---- Trecho do documento
O trabalho manual com pintura também levou a designer de interiores, Marcilene Veloso, ao caminho do empreendedorismo. Antes da pandemia, ela trabalhava com móveis planejados, mas a pintura acabou se tornando uma forma de enfrentar o período difícil.
“Com a pandemia, eu acabei entrando em depressão e ansiedade, fiquei um pouco mal e a arte me salvou. Em meio a tudo o que eu vivi, à própria pandemia, ter que ficar sozinha, eu comecei a pintar de novo, algo que eu fazia muito quando era criança e na adolescência e que eu tinha deixado de lado”.
Durante uma viagem, Marcilene pintou dez telas e, escolheu a Feira de Empreendedores LGBTQIA+ para expor o seu trabalho.
“Acho muito importante porque as pessoas que estão de fora podem achar que, hoje, já não existe tanto aquele preconceito contra as pessoas LGBT, mas a gente sabe que tem, se a gente pegar a nossa arte e for expor em outro lugar a gente não é bem visto, tem olhares”, considera. “O que eu acho tão legal daqui é que eu vejo os casais se abraçando, de mãos dadas, se beijando, então, aqui a gente está livre. Todo mundo com respeito, uma diversidade incrível”.
A última edição da Feira de Empreendedores LGBTQIA+ também foi a primeira da professora de história Thamires Monteiro, que mantém um trabalho de artesanato com linhas, a Ponto e Nó, junto com a amiga Jenifer Souza. A possibilidade de empreender não era uma vontade antiga de Thamires, mas a necessidade de complementar a renda acabou levando-a para este caminho.
“A Jenifer faz a parte de bordado com linhas e eu faço a parte de macramê, por isso juntamos a ideia de Ponto e Nó. Eu faço artesanato há três anos, mas agora que comecei a colocar a loja on-line, mídias sociais, a explorar essa venda mesmo. É a primeira vez que eu venho expor em uma feira”.
--------
---- Dados fornecidos
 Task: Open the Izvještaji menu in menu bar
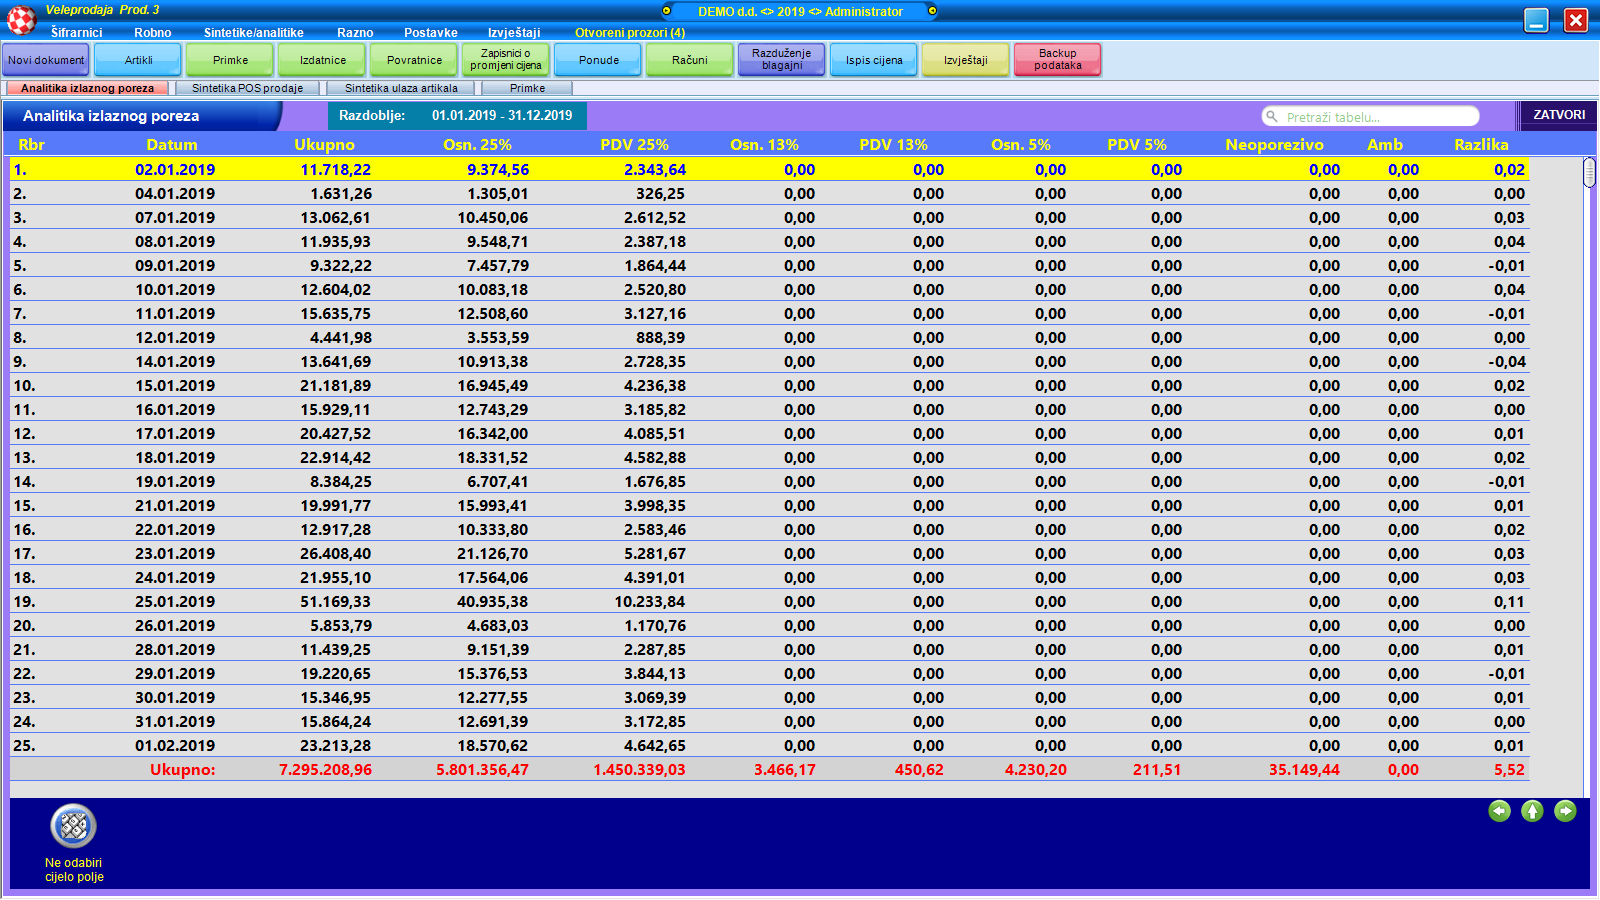pyautogui.click(x=514, y=33)
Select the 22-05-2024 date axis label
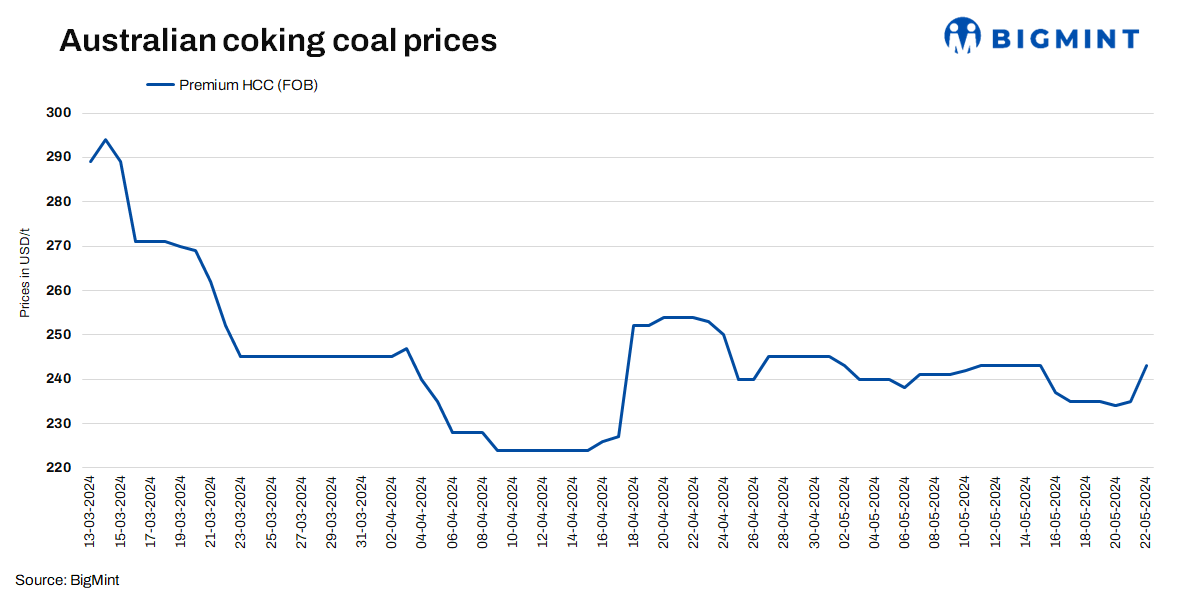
--------
- _Descrição do problema_
Responda com base no trecho sobre a Feira de Empreendedores LGBTQIA+:
1. Com o que Marcilene Veloso trabalhava antes da pandemia?
2. Quantas telas Marcilene pintou durante uma viagem?
3. Qual parte do trabalho da Ponto e Nó é feita por Thamires Monteiro?
A listagem não é necessária para resolver o exercício.

- _Resposta do exercício_
1. Com móveis planejados.
2. Dez telas.
3. O macramê.